If the application is healthy but inherently slow, you must increase the NGINX timeout annotations on the specific Ingress resource. Do not change this globally unless absolutely necessary, as it can tie up NGINX worker connections.

Edit your Ingress resource and add the following annotations:

apiVersion: networking.k8s.io/v1
kind: Ingress
metadata:
  name: heavy-api-ingress
  namespace: production
  annotations:
    # Time to wait for a connection to the upstream to be established
    nginx.ingress.kubernetes.io/proxy-connect-timeout: "60"
    # Time to wait to receive data from the upstream (most common cause of 504)
    nginx.ingress.kubernetes.io/proxy-read-timeout: "300"
    # Time to wait to transmit data to the upstream
    nginx.ingress.kubernetes.io/proxy-send-timeout: "300"
spec:
  rules:
  # ... routing rules ...

Apply the changes: kubectl apply -f ingress.yaml

The NGINX controller will automatically detect the annotation change, regenerate nginx.conf, and reload the workers without dropping active connections.

Step 2: Diagnosing and Fixing Connection Refused

A 111: Connection refused error usually manifests to the client as a 502 Bad Gateway. It means NGINX has an IP for your Pod, but the Pod isn't accepting TCP connections on the specified port.

1. Verify the Kubernetes Endpoints

NGINX routes directly to Pod IPs (Endpoints), bypassing kube-proxy. If the Endpoints list is empty or pointing to the wrong port, NGINX will fail.

Check the Endpoints for your Service: kubectl get endpoints <SERVICE_NAME> -n <NAMESPACE>

If the list is empty (<none>), your Service selector does not match any Pod labels. Check your Service definition:

apiVersion: v1
kind: Service
metadata:
  name: my-app-svc
spec:
  selector:
    app: my-app # MUST match the pod labels exactly
  ports:
    - protocol: TCP
      port: 80
      targetPort: 8080 # MUST match the port your app binds to inside the container

2. Verify Container Binding

A very common mistake is an application binding to localhost or 127.0.0.1 inside the container. If a Node.js, Python, or Go app binds to 127.0.0.1:8080, it will refuse connections from the NGINX Ingress controller (which comes from outside the pod's local loopback network).

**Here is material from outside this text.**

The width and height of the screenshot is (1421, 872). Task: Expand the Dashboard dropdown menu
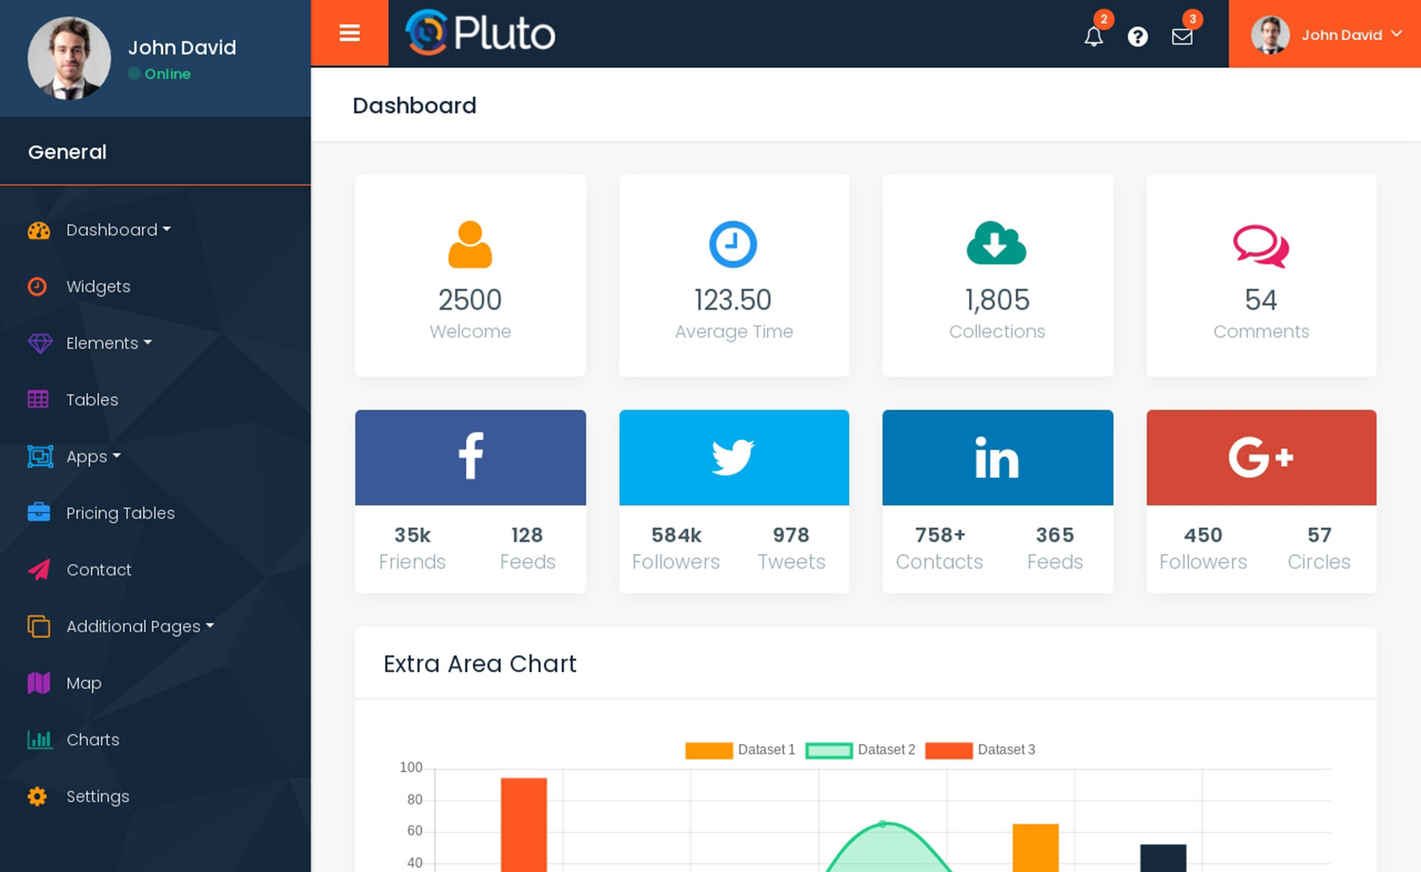pyautogui.click(x=117, y=229)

Ensure your application binds to 0.0.0.0:

Node.js/Express: app.listen(8080, '0.0.0.0')
Python/Flask: app.run(host='0.0.0.0', port=8080)
Go: http.ListenAndServe("0.0.0.0:8080", nil)

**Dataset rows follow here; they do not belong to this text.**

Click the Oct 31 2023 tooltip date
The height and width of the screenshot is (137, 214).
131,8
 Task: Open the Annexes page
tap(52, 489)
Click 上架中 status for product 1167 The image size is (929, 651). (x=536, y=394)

Use kubectl exec to verify what is listening inside the Pod: kubectl exec -it <POD_NAME> -- netstat -tuln You should see 0.0.0.0:8080 (or your target port), not 127.0.0.1:8080.

Step 3: Diagnosing and Fixing NGINX Ingress CrashLoopBackOff

If the NGINX Ingress Controller is in CrashLoopBackOff, your cluster is completely disconnected from external HTTP traffic.

1. Inspect the Fatal Logs

Grab the logs from the crashing container. Because it's restarting, you might need the logs from the previous instantiation:

kubectl logs -n ingress-nginx -l app.kubernetes.io/name=ingress-nginx --previous

2. Common Cause: Port Conflicts (HostPort)

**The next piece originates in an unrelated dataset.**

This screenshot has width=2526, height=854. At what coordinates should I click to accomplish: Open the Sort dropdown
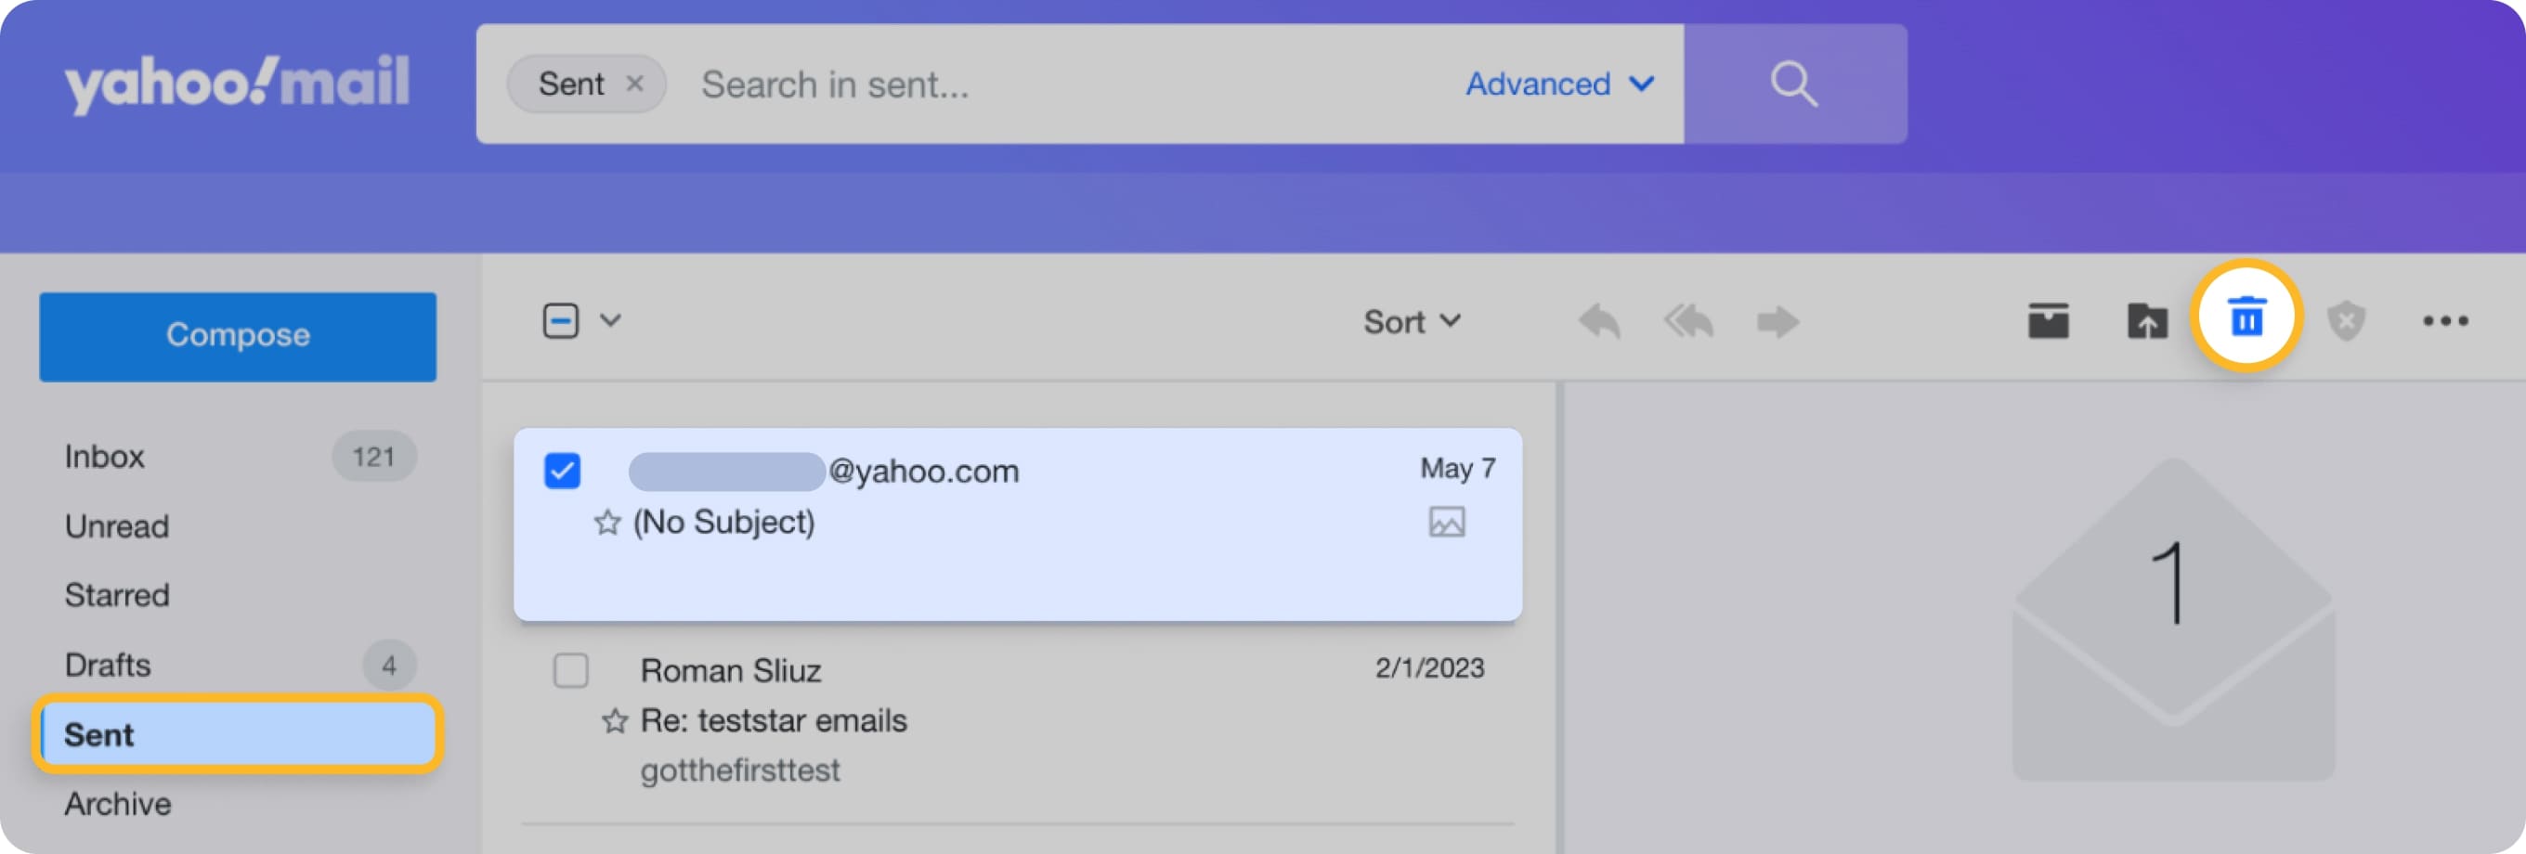tap(1412, 321)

If you deployed NGINX using hostNetwork: true or hostPort, and another process on the Kubernetes worker node is already bound to port 80 or 443 (like an existing Apache server, or another Ingress controller), NGINX will crash immediately.

Log Signature:

F0524 10:15:32.123456       1 main.go:100] port 80 is already in use. Please check if there is any other process listening on this port.

Fix: Move the Ingress controller to a node where the port is free, or switch from hostPort to a LoadBalancer or NodePort service type depending on your environment (AWS/GCP vs Bare Metal).

3. Common Cause: Webhook Validation Failures or Invalid ConfigMaps

If you recently edited the ingress-nginx-controller ConfigMap to add global settings (like proxy-body-size), a syntax error can crash NGINX during reload.

Log Signature:

nginx: [emerg] unknown directive "proxy_body_size" in /etc/nginx/nginx.conf:123

Fix: Revert the ConfigMap changes immediately. kubectl edit configmap ingress-nginx-controller -n ingress-nginx Correct the typo (e.g., client-max-body-size instead of proxy_body_size).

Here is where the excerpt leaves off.